Dataset extract below:

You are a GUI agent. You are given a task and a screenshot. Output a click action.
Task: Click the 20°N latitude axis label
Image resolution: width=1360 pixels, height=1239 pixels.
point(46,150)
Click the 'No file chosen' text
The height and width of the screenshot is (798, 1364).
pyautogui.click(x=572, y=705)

End of Dataset extract.

**Instructions for the task:** Reproduce exactly the lines from the one containing "Image resolution: width=1360" through the last line of the records, both included, and nothing else.

**Result for this task:**
Image resolution: width=1360 pixels, height=1239 pixels.
point(46,150)
Click the 'No file chosen' text
The height and width of the screenshot is (798, 1364).
pyautogui.click(x=572, y=705)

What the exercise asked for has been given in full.